I wake up when Father comes home since he knocks his knock and I have to unlock the locks.

"Tired," he says, sitting on the mattress, kicking off his boots.

"Your checks are still coming," I say. "We don't need money so much you have to work for Vincent, do we?"

"I'm planning ahead," Father says. "Caroline, you know that. The checks, I'm not certain they'll follow us where we're going."

"Where are we going?"

"Trust me," he says.

"Still," I say. "What are you doing?"

"We can only do our best," Father says. "We can't do better than our best." He falls back and groans.

"That wire with Vincent," I say, "that wasn't stolen?"

"His name is Victor," Father says. "I don't know that I'll work with him again."

"This is not the way we used to be," I say. "This is not a way we were ever supposed to be."

Father sits up and begins to scrabble his hands along the floor until he finds the headlamp. Then he digs through his pack until he finds his notebook. He pages through it.

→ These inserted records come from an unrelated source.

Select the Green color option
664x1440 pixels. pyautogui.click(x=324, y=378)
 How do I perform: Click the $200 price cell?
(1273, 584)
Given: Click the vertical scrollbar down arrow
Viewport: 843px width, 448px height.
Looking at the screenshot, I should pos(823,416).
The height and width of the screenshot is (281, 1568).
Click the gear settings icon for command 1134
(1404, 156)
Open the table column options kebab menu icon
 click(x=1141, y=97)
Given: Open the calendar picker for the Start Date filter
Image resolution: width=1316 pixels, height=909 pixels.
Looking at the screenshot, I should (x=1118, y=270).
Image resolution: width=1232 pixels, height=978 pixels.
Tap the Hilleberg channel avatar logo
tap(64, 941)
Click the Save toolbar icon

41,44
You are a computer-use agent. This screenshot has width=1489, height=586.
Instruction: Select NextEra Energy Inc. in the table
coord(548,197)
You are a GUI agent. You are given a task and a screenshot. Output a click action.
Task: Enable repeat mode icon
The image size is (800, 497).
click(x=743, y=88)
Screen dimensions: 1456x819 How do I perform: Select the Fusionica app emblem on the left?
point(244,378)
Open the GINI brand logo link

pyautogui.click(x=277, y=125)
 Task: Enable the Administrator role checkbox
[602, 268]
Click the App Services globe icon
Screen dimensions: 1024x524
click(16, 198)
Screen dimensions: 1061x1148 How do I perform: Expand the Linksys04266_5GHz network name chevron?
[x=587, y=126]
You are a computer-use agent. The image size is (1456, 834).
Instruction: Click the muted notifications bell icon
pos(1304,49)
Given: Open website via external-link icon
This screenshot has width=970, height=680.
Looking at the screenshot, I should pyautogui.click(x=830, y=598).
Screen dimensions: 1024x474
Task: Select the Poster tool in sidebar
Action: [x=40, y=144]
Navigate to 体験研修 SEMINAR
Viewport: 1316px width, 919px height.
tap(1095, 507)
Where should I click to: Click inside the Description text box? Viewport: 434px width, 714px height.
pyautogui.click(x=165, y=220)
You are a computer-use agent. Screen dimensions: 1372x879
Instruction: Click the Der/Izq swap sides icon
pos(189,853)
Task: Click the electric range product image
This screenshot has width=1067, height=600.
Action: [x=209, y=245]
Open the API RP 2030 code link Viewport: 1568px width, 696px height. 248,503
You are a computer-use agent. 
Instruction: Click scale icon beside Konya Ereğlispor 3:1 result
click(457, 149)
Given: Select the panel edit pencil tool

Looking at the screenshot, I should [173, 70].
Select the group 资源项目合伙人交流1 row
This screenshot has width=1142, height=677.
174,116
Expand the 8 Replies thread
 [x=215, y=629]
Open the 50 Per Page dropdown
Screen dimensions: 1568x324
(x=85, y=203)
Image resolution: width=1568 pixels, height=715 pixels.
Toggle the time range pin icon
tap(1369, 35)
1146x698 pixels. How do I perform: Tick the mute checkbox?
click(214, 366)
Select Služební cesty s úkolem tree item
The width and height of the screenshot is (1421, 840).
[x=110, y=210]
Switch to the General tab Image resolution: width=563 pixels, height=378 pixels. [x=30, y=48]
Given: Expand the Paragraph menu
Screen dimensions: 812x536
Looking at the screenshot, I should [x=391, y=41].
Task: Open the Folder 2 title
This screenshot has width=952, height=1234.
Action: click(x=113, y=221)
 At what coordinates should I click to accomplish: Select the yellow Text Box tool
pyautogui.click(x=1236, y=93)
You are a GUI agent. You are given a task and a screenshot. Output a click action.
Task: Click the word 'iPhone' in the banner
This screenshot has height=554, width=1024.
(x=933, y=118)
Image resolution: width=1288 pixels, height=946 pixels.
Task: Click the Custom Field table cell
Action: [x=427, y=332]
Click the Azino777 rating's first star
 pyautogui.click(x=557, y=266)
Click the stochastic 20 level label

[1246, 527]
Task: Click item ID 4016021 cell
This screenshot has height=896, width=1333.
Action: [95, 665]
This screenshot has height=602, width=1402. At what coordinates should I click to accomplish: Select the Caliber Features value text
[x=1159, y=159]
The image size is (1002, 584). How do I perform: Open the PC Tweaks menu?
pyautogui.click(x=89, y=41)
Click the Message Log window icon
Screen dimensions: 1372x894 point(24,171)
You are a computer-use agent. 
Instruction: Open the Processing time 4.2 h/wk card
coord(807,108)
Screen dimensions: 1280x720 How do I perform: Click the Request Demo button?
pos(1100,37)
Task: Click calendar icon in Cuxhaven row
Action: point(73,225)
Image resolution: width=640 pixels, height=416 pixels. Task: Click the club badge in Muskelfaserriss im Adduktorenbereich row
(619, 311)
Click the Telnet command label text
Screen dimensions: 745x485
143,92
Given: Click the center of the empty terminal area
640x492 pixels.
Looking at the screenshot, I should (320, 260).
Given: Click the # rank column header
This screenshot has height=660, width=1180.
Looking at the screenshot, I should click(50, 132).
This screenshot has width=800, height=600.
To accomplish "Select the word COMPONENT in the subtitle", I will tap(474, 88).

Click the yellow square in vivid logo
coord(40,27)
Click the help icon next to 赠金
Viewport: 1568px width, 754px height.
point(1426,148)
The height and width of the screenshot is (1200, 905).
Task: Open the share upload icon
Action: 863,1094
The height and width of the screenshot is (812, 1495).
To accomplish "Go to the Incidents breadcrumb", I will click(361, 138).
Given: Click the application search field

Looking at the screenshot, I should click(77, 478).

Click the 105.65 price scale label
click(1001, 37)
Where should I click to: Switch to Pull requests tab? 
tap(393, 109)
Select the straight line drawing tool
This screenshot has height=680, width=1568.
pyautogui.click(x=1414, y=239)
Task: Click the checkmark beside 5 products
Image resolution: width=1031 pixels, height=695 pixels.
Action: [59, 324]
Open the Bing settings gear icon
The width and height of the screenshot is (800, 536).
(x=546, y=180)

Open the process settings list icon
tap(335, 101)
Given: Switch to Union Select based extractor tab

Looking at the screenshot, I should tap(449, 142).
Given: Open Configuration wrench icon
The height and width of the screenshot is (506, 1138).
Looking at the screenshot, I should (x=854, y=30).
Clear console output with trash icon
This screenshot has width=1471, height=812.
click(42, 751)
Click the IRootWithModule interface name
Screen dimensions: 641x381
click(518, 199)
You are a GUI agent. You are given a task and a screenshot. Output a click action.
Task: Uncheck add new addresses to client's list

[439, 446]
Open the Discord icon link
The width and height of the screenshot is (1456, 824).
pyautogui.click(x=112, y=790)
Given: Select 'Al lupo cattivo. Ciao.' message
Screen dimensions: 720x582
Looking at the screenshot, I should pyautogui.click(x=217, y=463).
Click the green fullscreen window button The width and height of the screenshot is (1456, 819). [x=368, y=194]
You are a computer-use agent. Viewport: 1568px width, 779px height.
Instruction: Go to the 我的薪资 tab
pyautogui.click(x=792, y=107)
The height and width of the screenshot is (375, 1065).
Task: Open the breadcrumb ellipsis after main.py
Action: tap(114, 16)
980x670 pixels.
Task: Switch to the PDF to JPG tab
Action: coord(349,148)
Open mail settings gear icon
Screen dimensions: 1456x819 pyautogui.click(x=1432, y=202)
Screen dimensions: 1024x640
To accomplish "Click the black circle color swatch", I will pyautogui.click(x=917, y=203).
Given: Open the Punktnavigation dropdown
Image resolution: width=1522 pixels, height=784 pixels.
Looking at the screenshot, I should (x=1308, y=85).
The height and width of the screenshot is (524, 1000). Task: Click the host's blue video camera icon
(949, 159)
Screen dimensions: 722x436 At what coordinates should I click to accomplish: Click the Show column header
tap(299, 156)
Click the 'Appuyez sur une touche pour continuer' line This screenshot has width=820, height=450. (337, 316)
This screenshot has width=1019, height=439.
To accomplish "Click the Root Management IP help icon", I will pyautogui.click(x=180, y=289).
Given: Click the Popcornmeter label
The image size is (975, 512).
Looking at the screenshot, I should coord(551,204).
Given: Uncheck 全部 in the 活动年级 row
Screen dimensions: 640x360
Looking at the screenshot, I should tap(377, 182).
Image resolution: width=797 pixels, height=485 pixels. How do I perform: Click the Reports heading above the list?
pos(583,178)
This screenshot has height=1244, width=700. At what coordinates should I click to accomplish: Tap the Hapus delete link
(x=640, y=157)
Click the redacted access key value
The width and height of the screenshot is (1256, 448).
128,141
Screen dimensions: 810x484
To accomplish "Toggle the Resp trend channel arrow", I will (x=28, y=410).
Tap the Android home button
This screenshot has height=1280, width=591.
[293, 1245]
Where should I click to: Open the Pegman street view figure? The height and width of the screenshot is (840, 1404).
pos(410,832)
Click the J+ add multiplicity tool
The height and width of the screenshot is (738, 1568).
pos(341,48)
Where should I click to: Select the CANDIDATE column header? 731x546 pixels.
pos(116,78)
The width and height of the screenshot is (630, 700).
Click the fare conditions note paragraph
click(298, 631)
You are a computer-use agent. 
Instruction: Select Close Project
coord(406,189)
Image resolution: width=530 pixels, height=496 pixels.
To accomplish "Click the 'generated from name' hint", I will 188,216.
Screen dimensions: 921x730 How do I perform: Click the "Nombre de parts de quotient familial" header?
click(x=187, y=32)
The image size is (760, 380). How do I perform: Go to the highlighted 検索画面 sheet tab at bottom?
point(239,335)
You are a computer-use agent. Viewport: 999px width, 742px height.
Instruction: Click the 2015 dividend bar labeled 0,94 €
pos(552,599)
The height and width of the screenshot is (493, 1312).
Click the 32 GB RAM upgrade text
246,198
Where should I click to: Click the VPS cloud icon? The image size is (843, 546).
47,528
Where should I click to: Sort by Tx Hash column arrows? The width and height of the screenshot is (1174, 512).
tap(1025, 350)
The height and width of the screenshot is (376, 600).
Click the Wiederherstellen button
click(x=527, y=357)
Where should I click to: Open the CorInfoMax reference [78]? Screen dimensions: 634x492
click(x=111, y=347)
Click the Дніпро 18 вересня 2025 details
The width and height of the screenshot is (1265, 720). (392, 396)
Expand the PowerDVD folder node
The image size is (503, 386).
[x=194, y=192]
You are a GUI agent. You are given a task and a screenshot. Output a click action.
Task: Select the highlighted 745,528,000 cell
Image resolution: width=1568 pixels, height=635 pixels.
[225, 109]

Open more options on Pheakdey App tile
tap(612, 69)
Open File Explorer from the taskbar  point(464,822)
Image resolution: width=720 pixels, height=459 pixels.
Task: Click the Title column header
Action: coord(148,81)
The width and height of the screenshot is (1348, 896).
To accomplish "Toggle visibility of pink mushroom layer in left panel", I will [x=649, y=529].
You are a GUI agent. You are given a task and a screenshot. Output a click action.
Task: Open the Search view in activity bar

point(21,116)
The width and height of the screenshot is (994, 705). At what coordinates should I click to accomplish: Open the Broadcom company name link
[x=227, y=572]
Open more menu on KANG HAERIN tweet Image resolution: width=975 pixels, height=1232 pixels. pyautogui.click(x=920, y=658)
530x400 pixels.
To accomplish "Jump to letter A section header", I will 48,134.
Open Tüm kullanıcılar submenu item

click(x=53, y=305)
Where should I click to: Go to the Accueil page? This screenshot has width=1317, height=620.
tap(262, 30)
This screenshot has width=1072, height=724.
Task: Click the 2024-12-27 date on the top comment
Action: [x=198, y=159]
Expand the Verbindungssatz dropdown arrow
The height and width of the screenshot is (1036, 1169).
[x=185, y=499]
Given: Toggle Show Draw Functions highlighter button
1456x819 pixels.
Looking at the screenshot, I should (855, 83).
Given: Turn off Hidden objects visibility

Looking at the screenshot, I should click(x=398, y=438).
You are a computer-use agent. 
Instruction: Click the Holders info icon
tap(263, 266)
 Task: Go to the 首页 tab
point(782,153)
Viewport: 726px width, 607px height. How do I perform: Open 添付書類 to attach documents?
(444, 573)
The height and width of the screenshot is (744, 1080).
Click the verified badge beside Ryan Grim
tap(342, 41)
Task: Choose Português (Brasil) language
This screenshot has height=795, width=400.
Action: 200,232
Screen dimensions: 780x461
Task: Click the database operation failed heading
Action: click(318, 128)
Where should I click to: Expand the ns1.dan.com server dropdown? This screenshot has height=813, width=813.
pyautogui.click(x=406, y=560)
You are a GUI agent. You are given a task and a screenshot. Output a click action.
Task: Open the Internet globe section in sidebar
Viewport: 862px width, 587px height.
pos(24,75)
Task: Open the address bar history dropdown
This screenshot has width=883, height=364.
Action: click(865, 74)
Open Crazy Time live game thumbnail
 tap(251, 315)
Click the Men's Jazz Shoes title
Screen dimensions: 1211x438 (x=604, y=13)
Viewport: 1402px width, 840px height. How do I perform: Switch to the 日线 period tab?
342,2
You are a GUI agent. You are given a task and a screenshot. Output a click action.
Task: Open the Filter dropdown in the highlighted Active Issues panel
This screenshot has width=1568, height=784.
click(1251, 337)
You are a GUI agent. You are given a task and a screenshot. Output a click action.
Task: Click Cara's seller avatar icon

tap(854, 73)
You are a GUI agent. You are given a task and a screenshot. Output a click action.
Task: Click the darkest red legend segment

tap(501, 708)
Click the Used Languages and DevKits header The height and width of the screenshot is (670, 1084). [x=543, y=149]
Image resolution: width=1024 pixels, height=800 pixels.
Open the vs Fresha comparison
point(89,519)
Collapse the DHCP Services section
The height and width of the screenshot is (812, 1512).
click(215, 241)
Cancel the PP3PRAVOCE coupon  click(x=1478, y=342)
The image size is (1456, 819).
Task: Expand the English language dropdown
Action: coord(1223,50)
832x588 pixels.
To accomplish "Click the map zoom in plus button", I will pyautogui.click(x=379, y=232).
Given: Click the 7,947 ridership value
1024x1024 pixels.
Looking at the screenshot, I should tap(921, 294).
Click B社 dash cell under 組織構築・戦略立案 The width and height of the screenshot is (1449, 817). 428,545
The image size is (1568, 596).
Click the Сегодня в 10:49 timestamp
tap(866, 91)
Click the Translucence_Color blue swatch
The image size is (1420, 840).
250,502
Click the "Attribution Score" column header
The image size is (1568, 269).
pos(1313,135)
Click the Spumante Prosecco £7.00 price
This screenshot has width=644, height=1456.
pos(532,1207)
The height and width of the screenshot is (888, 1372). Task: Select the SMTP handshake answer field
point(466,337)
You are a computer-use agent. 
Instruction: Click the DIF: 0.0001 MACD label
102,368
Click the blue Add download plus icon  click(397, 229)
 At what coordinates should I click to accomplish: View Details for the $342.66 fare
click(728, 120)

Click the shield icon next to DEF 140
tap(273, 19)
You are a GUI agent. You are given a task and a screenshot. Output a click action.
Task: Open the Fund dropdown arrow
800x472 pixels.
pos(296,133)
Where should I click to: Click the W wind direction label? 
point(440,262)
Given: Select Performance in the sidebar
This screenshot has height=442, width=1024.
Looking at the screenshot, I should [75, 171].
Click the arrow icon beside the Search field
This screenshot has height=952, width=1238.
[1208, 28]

"The other terror," he says, "the other terror that scares us from self-trust is our consistency. With consistency a great soul has simply nothing to do. He may as well concern himself with his shadow on the wall."

I listen. The shadows on our wall are only the crossed lines of the window frame and the square edge of another building.

"It would be better," I say, "if you talked to me instead of reading at me."

"They're the same thing, really," Father says. With the headlamp his face is so bright I can't see his expression.

"No," I say. "One comes out of you and the other comes out of someone else."

"Think about that, Caroline," he says. "Whether or not that's actually true."

He switches off the headlamp and turns over, then over again pulling the blanket away from me.

"Do you ever think about all our things?" I say. "Back at the farm? Like our bicycles?"

"Those were not really our things," Father says. "You know that."

I don't say anything else. I know we have to sleep so we'll get up in time since during the day all the workmen come with their yellow hardhats. Some night we'll come home and this room where I'm sleeping will be gone. There will only be air here in the sky and the bricks and walls and mattresses and everything will have collapsed into a pile to be taken away. If we're not too far away in the city on the day it happens we might hear it fall.

To sojourn is to reside temporarily, so a sojourner is temporarily residing. To reside is to live in a place permanently or for an extended period. To extend is to open or straighten or unbend.

Today on the esplanade a girl in a hooded sweatshirt and duct-taped shoes skateboards past. Pushing hard and suddenly leaping to scrape the bottom of her board along the next bench and then rolling backward past me, near where my feet are pointed.

"Nice," I say but she doesn't hear me and keeps going and I'm thinking that girl could be my friend. Already she's out of reach out across the walkway under the Steel Bridge and past her, way up the river I can see the pale green towers of the St. Johns Bridge and I look away since I don't want to think of all that back then.